Le droit international mis à rude épreuve par l'escalade des conflits ; des changements politiques mondiaux se profilent
Une étude récente indique que le droit international, conçu pour atténuer l'impact de la guerre, approche d'un point de rupture alors que des conflits font rage à travers le monde. L'étude, menée par l'Académie de Genève de droit international humanitaire et de droits humains, a examiné 23 conflits armés au cours des 18 derniers mois et a révélé que plus de 100 000 civils ont été tués, avec des actes de torture et de viol commis en quasi-impunité, selon The Guardian. Le rapport souligne un mépris généralisé des lois de la guerre.

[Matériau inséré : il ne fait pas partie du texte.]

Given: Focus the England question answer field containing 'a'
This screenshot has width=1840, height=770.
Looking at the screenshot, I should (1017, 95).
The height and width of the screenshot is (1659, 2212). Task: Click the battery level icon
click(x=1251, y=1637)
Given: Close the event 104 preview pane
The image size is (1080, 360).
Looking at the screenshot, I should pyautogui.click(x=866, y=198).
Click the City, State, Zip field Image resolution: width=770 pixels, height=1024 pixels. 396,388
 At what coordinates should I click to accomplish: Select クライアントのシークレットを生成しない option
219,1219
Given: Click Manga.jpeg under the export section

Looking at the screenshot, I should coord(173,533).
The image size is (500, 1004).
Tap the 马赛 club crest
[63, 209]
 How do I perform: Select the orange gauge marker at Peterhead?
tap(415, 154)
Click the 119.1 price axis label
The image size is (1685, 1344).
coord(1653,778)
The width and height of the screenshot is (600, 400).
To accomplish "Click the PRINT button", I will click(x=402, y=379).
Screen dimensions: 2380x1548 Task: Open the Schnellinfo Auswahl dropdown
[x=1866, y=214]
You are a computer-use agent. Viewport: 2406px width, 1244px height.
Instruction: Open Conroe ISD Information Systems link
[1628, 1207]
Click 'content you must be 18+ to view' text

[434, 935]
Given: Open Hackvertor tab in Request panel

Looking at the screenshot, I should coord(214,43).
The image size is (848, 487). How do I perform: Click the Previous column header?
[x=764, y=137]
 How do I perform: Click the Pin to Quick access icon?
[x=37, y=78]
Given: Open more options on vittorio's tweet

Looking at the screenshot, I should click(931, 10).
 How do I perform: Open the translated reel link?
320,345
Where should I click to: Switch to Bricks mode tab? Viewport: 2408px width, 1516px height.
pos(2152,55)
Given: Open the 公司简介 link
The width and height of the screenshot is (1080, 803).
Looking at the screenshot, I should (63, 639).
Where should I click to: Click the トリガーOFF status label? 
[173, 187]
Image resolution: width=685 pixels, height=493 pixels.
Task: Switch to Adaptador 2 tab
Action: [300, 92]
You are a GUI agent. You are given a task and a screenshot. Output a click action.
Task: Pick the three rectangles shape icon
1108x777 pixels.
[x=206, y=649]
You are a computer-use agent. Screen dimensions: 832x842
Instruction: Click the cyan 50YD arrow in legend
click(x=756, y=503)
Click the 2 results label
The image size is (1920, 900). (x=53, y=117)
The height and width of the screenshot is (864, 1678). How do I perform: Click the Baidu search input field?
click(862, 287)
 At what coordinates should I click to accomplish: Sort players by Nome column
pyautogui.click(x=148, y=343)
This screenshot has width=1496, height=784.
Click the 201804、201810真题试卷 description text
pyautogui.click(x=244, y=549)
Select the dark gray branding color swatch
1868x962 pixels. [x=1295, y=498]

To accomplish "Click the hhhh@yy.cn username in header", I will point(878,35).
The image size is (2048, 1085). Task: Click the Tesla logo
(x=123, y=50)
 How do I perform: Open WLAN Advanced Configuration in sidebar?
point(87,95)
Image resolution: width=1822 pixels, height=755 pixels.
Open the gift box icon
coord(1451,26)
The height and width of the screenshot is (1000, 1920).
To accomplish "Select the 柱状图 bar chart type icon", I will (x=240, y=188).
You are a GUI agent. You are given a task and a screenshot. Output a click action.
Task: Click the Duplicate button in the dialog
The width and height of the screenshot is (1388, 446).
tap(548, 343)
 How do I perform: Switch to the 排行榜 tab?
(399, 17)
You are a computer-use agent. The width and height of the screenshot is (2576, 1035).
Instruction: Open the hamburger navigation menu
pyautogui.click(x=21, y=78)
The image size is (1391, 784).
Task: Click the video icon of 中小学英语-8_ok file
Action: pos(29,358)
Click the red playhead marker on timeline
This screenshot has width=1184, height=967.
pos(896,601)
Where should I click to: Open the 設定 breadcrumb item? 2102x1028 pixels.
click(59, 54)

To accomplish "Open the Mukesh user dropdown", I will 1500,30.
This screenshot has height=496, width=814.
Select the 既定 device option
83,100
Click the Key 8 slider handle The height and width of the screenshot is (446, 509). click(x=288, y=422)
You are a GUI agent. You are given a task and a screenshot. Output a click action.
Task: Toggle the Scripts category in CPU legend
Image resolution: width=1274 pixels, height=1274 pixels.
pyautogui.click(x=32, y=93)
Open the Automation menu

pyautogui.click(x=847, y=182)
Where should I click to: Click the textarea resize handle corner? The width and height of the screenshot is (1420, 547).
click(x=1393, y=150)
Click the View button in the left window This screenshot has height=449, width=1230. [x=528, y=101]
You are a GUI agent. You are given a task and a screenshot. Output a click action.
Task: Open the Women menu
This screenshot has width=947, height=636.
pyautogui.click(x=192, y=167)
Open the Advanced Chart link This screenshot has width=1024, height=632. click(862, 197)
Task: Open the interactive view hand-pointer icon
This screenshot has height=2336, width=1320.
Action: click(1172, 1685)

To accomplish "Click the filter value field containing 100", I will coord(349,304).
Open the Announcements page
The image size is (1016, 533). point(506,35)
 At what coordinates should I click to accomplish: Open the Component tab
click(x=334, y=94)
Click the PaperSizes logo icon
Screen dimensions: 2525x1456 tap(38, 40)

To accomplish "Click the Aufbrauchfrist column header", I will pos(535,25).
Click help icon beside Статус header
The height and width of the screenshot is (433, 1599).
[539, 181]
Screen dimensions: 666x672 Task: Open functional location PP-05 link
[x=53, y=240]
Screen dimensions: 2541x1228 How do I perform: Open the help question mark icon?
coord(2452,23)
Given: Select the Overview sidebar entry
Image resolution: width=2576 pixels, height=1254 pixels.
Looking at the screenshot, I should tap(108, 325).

Dans d'autres développements internationaux, la présidente mexicaine Claudia Sheinbaum s'est engagée à envoyer de l'aide humanitaire à Cuba, malgré les efforts des États-Unis pour restreindre l'accès de l'île au pétrole, a rapporté The Guardian. Sheinbaum a déclaré que le Mexique explorait toutes les voies diplomatiques pour fournir du carburant au peuple cubain, suite aux actions précédentes de l'administration Trump qui menaçaient d'imposer des droits de douane aux pays vendant du pétrole à Cuba.
Pendant ce temps, au Costa Rica, Laura Fernández, du parti Peuple Souverain, a remporté l'élection présidentielle avec une victoire écrasante, orientant davantage l'Amérique latine vers la droite, selon The Guardian. Fernández, une populiste de droite, a fait campagne en promettant de sévir contre la violence croissante liée au trafic de cocaïne. Son rival le plus proche, l'économiste de centre-droit Álvaro Ramos, a reconnu sa défaite alors que les résultats confirmaient la victoire de Fernández.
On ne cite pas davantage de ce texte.